── EXCERPTED DATA ──

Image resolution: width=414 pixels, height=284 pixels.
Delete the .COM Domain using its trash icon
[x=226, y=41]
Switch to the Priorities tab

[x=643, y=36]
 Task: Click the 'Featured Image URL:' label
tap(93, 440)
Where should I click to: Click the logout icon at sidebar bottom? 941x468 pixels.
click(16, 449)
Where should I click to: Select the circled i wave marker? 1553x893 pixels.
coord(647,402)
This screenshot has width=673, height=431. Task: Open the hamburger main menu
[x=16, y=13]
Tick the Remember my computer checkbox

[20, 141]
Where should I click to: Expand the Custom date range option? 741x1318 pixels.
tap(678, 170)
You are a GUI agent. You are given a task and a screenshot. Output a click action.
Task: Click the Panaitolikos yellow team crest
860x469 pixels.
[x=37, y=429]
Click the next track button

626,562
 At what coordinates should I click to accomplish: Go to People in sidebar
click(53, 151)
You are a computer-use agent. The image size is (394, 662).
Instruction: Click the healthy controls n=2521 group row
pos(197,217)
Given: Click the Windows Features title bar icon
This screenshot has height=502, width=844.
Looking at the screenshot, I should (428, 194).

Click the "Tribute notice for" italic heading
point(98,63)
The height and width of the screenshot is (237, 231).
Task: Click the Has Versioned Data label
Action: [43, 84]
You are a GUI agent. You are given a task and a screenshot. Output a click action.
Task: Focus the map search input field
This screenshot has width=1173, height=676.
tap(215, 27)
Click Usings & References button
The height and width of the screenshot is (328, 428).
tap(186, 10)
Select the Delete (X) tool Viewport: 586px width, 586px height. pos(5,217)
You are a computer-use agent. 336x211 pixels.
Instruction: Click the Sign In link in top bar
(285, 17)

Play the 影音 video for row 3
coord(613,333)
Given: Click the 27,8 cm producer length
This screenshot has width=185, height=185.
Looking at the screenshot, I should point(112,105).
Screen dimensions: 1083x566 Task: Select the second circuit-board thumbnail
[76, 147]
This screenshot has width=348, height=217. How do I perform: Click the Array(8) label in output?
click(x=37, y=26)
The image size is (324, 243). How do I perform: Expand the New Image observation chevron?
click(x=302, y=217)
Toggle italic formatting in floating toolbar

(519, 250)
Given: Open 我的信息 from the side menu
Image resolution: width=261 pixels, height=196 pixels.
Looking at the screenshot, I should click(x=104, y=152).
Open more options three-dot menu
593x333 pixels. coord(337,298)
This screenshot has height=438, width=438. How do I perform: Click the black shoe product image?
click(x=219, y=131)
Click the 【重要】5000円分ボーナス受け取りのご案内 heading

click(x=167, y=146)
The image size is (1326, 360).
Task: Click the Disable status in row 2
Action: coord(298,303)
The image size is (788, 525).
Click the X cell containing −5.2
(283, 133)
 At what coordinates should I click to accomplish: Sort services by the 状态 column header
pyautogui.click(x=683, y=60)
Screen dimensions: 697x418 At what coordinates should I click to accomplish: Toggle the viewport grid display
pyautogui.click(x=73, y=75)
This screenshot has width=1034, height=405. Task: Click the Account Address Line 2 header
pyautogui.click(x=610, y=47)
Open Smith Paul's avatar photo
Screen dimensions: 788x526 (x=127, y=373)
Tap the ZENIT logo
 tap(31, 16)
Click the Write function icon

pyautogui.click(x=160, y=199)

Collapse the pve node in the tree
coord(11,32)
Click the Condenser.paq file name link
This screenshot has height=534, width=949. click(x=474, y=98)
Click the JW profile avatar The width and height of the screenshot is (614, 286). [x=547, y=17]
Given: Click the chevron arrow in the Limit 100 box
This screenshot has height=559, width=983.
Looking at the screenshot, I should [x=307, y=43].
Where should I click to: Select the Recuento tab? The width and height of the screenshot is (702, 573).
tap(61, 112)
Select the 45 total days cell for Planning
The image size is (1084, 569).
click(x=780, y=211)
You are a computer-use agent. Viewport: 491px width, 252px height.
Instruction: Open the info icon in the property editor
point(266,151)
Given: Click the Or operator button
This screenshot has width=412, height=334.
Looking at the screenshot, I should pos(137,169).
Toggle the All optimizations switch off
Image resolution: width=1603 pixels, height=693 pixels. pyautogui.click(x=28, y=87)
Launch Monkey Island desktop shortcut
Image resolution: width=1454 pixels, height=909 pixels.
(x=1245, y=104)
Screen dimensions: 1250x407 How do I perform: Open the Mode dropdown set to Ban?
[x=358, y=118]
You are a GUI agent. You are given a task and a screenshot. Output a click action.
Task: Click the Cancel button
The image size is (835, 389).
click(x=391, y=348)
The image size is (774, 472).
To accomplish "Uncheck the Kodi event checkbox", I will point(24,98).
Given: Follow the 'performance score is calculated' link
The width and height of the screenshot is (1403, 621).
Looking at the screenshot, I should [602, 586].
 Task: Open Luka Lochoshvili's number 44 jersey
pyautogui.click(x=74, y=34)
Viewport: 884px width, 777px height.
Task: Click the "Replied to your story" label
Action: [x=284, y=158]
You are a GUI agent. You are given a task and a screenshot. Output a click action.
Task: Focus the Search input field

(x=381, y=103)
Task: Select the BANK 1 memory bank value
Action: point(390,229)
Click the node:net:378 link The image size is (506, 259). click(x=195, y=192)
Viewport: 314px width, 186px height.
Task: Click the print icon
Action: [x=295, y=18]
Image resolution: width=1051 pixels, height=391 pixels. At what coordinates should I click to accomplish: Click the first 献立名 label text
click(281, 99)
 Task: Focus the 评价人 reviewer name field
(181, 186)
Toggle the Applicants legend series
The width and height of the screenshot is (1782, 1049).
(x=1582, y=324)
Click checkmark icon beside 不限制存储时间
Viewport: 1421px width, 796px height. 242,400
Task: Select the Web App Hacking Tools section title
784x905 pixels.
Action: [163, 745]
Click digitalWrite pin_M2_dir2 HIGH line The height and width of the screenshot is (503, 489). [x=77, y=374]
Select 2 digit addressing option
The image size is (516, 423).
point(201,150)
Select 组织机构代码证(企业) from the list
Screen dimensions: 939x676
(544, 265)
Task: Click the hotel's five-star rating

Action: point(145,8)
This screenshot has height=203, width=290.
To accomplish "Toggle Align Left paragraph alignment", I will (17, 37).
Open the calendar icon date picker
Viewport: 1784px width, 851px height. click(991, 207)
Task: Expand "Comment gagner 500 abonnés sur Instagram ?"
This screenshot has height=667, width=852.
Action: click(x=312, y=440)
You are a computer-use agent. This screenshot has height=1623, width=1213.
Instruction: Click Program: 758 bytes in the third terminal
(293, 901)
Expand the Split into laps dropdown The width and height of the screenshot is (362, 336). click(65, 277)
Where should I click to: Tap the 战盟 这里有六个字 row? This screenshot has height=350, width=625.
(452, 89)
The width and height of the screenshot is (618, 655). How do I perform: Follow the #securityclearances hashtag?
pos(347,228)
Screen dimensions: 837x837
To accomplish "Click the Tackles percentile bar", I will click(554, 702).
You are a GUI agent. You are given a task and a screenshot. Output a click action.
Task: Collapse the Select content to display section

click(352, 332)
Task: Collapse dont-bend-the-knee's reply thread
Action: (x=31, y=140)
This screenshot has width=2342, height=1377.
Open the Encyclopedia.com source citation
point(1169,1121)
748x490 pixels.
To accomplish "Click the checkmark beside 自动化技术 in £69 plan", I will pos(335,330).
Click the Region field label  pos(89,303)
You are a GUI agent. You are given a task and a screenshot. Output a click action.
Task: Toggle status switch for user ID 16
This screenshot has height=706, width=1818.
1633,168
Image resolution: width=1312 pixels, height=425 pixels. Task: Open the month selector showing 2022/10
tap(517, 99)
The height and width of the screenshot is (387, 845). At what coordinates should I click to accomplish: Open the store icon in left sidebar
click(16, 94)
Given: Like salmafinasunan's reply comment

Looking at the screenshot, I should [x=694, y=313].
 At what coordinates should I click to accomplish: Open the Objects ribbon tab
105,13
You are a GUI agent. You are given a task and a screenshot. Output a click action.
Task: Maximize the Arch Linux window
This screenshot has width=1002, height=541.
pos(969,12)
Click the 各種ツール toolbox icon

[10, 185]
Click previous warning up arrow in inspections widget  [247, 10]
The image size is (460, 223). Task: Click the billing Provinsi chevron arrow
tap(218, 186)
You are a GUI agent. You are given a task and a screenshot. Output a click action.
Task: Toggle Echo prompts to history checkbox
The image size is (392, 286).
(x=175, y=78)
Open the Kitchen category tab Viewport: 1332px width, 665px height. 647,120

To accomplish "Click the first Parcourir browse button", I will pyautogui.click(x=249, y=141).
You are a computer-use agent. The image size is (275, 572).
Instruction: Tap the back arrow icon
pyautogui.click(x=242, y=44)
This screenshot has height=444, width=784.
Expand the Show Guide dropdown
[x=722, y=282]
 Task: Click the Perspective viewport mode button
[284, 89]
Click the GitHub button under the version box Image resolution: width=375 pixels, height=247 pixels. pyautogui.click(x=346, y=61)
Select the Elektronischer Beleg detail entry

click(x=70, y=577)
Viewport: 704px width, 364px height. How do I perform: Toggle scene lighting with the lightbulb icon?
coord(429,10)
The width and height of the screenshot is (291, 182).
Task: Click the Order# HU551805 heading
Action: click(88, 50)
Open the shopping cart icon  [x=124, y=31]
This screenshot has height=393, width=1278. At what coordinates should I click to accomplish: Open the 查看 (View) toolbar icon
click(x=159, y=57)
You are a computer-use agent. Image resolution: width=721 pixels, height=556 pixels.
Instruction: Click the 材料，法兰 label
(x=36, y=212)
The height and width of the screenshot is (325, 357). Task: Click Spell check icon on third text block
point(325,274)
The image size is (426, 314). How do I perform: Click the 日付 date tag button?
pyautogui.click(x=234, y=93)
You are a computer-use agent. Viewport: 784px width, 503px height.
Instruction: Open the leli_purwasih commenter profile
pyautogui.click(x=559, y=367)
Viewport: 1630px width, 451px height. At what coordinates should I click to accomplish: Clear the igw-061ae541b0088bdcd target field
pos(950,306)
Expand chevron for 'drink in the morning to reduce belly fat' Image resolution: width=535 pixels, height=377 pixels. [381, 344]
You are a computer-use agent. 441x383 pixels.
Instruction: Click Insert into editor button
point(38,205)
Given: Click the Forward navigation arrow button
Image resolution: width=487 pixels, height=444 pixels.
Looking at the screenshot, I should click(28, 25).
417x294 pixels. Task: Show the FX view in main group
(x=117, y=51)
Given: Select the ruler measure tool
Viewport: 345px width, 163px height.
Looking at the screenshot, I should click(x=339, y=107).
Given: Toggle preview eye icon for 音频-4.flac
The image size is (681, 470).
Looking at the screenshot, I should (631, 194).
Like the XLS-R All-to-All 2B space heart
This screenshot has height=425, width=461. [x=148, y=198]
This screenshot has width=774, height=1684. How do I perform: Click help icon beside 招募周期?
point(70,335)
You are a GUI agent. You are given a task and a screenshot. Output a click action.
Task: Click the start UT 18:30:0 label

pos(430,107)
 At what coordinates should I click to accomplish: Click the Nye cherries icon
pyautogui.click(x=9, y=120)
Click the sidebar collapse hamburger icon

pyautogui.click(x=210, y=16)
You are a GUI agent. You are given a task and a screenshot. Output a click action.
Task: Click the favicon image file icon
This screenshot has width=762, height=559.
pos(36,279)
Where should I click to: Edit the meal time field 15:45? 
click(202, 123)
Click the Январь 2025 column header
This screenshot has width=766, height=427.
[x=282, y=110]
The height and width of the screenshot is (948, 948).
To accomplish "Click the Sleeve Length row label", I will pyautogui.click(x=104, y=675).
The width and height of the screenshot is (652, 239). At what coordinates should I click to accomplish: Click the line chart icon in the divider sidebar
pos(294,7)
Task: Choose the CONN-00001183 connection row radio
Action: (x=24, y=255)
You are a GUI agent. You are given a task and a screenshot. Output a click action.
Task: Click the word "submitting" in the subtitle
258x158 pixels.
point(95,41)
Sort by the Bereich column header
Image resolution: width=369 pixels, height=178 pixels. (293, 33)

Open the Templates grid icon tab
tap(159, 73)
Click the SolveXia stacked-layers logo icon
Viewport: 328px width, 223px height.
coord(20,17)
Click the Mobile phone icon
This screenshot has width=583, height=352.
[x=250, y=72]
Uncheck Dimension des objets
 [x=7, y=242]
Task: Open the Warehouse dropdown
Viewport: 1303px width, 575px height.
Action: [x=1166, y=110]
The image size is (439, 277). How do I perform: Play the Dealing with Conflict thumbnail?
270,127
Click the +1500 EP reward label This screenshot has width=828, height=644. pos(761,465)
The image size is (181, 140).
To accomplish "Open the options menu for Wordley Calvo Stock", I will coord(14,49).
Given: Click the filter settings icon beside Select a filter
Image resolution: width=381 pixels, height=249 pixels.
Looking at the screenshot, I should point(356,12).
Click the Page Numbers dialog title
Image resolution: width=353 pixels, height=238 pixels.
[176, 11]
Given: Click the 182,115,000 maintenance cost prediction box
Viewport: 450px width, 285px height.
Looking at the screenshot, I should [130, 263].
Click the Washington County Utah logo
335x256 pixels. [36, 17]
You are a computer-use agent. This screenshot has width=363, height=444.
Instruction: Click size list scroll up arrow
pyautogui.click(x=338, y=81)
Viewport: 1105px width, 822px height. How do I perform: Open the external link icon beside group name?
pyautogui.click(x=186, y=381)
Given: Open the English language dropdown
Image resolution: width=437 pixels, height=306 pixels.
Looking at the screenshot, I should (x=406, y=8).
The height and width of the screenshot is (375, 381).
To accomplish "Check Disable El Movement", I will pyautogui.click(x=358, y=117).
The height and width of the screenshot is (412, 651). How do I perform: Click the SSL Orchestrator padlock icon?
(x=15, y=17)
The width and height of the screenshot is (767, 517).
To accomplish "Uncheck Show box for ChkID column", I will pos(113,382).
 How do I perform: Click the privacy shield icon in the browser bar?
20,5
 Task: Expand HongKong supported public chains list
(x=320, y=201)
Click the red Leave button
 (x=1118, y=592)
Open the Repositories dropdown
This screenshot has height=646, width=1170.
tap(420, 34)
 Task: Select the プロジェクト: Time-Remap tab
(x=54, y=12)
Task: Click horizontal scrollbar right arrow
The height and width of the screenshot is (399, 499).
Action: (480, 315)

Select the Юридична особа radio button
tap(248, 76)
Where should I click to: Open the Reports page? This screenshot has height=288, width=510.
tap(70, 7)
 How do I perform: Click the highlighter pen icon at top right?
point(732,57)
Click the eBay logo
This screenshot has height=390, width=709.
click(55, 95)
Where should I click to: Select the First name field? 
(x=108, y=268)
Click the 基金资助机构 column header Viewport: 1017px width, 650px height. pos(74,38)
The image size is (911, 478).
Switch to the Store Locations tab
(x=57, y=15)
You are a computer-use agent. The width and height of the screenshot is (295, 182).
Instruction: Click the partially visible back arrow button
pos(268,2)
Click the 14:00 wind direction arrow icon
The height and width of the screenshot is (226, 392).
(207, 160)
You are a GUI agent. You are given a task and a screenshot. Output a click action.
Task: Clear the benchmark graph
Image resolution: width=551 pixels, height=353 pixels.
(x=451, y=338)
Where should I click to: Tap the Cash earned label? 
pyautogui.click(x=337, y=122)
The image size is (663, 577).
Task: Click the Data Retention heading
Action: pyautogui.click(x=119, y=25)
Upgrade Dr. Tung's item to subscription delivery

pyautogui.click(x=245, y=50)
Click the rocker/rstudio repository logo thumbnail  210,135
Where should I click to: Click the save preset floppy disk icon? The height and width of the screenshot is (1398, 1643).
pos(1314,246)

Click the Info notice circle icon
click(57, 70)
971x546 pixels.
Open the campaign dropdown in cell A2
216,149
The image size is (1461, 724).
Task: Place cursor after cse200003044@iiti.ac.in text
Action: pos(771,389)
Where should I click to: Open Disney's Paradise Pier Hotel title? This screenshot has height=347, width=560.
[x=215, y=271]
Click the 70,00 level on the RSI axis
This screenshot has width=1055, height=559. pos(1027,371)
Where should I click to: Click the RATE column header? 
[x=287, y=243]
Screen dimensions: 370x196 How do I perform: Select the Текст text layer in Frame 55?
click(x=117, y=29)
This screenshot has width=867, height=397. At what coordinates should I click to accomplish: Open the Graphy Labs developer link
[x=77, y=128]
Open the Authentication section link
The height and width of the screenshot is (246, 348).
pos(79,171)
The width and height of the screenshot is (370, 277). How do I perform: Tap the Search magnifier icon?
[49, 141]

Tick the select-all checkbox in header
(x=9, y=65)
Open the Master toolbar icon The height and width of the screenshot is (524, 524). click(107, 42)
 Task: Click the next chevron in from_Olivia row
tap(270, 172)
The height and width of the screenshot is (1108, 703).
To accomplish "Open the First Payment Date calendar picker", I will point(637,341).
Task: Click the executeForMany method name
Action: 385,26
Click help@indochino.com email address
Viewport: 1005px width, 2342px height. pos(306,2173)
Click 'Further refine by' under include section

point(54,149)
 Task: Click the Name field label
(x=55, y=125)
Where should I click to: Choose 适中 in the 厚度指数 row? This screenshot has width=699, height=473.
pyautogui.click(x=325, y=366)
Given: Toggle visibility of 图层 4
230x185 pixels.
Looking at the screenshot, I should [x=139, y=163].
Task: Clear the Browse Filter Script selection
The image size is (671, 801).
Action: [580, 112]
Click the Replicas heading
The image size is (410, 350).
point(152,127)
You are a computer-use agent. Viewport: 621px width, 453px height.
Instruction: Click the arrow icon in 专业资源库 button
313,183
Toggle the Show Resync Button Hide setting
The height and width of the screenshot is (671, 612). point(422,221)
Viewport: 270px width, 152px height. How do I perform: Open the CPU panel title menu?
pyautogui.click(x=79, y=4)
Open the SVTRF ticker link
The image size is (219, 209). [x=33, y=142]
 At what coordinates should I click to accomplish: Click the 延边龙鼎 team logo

───

Go over the data above and copy every line that has the word "team" in it.

Task: Click the Panaitolikos yellow team crest
 At what coordinates should I click to accomplish: Click the 延边龙鼎 team logo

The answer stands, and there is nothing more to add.